A study of near source effects in array-based (SPAC) microtremor surveys

Abstract

Array-based methods for exploiting ambient seismic noise are receiving increasing attention in the literature, particularly for use in providing shear wave velocity profiles to assist with simulation of site-specific earthquake responses. Many of these microtremor methods—such as the spatial autocorrelation technique (SPAC)—operate under the fundamental assumption of plane wave propagation of surface waves. However, when there are significant microtremor sources in close proximity to an array, wave front curvature becomes significant, and the plane wave assumption becomes a tenuous one. This paper explains the use of a simplified geometry-based approach to examine the effect of source distance on SPAC spectra for hexagonal (six-station) and triangular (three-station) arrays. The results suggest that near source effects are generally minimal provided that most of the sources are located a distance equal to at least two array radii from the centre of the array, although this distance increases when attenuation is considered.
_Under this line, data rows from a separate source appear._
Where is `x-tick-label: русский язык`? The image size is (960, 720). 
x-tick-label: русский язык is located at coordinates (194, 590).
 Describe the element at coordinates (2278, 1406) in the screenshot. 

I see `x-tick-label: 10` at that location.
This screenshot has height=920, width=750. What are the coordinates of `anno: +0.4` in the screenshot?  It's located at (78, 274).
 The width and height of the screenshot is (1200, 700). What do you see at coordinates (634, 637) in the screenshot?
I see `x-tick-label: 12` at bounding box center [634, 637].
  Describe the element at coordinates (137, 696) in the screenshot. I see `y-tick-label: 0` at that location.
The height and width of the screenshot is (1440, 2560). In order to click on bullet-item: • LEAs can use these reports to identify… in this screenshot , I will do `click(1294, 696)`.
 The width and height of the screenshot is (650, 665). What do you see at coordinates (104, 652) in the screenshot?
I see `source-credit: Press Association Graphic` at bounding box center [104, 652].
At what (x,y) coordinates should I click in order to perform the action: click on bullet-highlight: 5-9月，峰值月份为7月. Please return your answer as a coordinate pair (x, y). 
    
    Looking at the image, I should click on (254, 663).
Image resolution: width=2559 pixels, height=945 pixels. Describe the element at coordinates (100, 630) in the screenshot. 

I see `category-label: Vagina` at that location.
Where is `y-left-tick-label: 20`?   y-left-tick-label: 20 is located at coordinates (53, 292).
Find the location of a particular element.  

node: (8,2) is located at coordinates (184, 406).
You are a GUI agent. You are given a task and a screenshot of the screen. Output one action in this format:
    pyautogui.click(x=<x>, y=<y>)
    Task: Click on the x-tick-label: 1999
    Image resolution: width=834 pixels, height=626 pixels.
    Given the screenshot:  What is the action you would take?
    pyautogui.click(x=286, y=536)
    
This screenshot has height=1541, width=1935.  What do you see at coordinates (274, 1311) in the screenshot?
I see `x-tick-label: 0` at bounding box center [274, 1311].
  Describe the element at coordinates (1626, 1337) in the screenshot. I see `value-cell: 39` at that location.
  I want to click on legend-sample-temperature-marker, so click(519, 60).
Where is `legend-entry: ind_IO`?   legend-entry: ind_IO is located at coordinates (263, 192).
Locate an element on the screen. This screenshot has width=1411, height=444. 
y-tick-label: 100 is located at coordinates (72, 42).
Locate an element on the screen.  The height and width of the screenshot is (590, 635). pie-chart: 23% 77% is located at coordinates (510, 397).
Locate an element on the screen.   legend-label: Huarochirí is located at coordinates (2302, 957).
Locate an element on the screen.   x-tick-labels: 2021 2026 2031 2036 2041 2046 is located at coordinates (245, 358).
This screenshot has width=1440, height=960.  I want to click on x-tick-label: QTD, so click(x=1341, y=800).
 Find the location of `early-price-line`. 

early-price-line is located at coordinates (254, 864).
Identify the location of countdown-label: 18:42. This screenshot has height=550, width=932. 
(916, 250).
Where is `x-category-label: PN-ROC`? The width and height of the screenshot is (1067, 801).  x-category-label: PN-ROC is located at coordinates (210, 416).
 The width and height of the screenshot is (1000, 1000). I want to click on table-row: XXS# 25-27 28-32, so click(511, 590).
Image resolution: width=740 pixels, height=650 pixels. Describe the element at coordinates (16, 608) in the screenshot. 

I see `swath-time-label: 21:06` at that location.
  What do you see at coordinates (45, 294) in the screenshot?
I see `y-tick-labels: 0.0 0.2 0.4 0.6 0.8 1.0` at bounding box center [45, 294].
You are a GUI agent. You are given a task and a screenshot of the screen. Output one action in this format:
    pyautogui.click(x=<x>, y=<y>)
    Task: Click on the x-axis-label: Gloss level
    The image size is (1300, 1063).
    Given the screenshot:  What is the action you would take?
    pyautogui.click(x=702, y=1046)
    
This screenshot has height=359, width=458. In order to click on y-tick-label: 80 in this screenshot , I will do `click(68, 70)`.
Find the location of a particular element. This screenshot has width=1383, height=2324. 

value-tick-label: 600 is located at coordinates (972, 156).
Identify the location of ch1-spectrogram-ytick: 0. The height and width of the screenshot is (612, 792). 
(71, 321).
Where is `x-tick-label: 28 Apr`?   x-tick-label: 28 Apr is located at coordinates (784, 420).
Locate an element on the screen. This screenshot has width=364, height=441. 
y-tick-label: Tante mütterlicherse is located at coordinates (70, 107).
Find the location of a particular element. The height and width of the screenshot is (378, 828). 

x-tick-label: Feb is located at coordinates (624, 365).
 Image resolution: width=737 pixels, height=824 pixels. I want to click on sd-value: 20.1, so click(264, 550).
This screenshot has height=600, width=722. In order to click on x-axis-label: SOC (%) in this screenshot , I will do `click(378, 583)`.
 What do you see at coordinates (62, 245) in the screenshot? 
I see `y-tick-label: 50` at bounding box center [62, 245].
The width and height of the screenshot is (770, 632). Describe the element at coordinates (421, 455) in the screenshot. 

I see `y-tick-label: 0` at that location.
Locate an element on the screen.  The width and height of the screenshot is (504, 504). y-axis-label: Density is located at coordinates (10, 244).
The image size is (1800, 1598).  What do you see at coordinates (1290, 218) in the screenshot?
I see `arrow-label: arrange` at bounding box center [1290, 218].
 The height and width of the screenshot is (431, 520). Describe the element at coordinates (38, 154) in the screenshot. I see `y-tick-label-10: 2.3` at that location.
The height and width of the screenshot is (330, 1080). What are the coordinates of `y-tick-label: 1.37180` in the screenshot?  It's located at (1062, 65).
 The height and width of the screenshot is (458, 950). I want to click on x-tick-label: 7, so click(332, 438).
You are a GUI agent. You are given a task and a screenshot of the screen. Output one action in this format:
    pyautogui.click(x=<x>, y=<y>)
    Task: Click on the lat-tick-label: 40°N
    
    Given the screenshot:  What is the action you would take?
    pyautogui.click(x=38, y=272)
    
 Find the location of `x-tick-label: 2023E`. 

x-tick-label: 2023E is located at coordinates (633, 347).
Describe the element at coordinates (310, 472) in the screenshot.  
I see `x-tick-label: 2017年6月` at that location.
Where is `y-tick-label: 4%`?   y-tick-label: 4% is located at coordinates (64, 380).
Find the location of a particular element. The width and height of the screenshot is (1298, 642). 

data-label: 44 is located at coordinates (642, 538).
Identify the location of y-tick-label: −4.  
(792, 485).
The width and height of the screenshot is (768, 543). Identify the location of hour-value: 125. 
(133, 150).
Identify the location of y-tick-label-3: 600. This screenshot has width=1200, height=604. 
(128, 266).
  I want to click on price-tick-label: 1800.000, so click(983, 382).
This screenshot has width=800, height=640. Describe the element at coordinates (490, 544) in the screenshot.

Results of a field trial involving the deliberate use of near-sources in proximity to a hexagonal (six-station) array support the findings of the theoretical model. Near source effects generally result in the measured SPAC curve being offset to lower frequencies for wavenumbers less than the first secondary maximum of the SPAC curve (kr < 7.0; λ > 0.86R), resulting in underestimates of shear velocity values in the inverted layered earth model. For the field example, shear velocity was underestimated by up to approximately 17 per cent. Studies of near source effects in a number of theoretical source distributions for hexagonal arrays revealed that cyclic variation in the imaginary SPAC coefficients are indicative of near source effects, although field examples indicate this effect is less significant than the geometric modelling suggests. Modelling of linear microtremor source distributions (intended to represent traffic travelling along a road) resulted in less severe near source effects than full (360°) azimuthal source coverage—a result confirmed by field data. Model and field studies also indicated that in situations of a dominant, close microtremor source of limited azimuthal extent, use of a hexagonal (six-station) array significantly mitigates near source effects compared with a similarly aligned triangular (three-station) array.